In a recent interview with Tracy Smith of CBS News, Perry discussed how a serious hip injury caused him to part ways with Journey, as the band was pressuring him into a surgery that he didn’t want to undergo. After Trial By Fire, Perry says that he quit singing altogether.
“Completely… I swear,” said Perry. He struggled through a long period of depressive isolation after leaving the band, but ultimately he decided he never wanted to go back into the music business. “I just wanted to move forward,” Perry said. “And in moving forward, I found Kellie.”

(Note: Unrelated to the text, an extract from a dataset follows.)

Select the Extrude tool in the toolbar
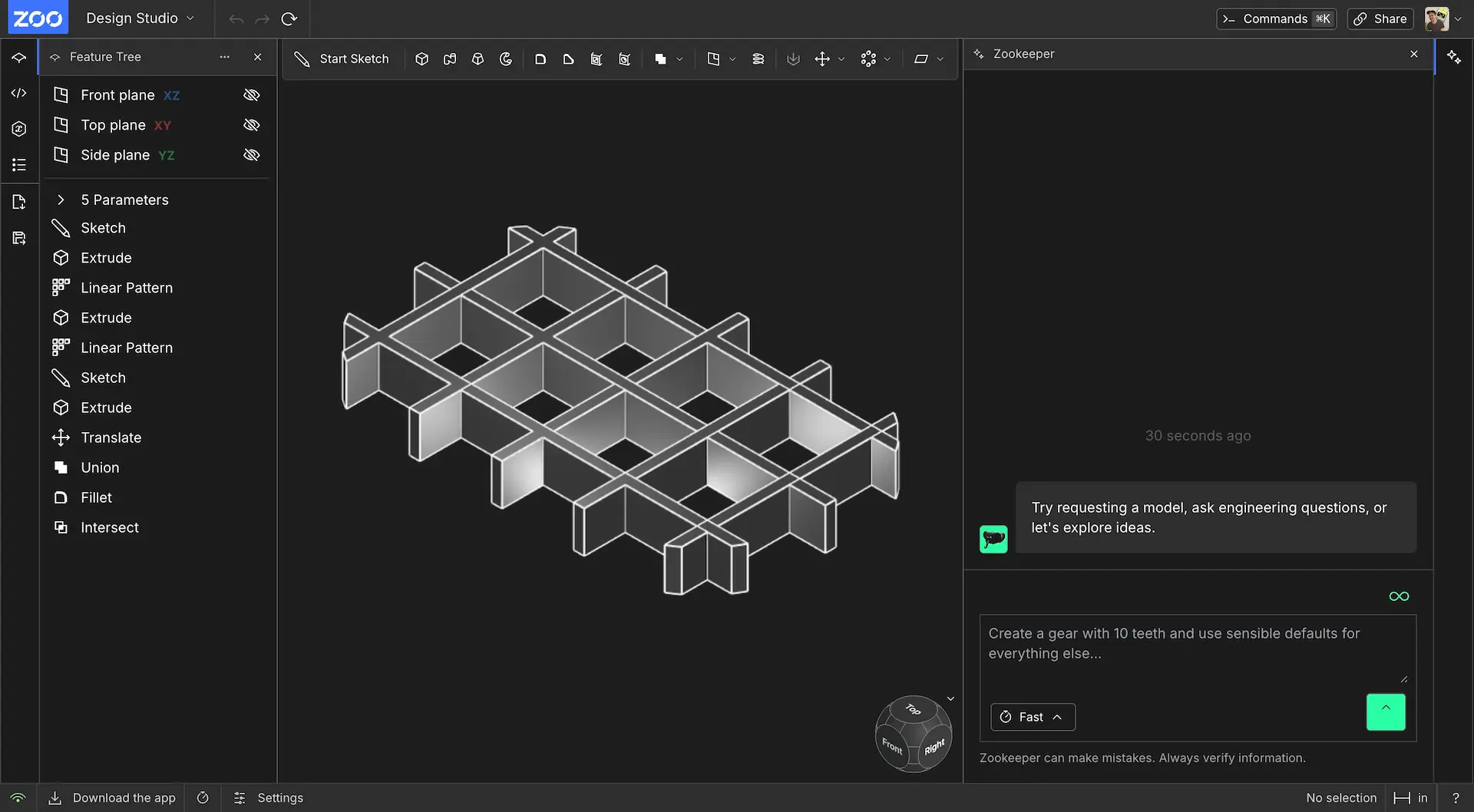Screen dimensions: 1474x812 tap(421, 58)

“Kellie” was psychologist Kellie Nash. According to the New York Times, the pair were introduced by Wonder Woman director Patty Jenkins, who, in 2011, had directed a segment of a Lifetime anthology film about breast cancer that featured Nash as an extra. Perry happened to visit Jenkins in the editing room on the day that she was cutting Nash’s scene, and Perry was intrigued. He asked Jenkins about introducing him to the woman in the film.
“And she says ‘OK’,” Perry said, “‘but there’s one thing I should tell you first. She was in remission, but it came back, and it’s in her bones and her lungs. She’s fighting for her life.’” Perry asked for the introduction anyway, and Jenkins connected him with Nash.
The first time Nash and Perry spoke to each other, they talked for five hours. That initial talk soon blossomed into a full-fledged romance, and for the following 18 months, the two lived in lover’s bliss.
“I was loved by a lot of people,” Perry said, “but I didn’t really feel it as much as I did when Kellie said it.”
Then came the tragic turn. In the fall of 2012, Nash began to have persistent headaches, and an MRI revealed the cancer had metastasized into her brain.
Soon afterward, Nash asked Perry to make her a promise.
“She said, ‘If something were to happen to me, promise me you won’t go back into isolation, because that would make this all for naught,” as Perry recalls.
Kellie Nash died on December 14, 2012. Perry mourned her death for two years, then decided to make good on his promise. He wrote new songs, returned to the studio, and began recording. Traces marks the lines on Perry’s soul, the love in his heart, and the promise kept that brought him back to his fans.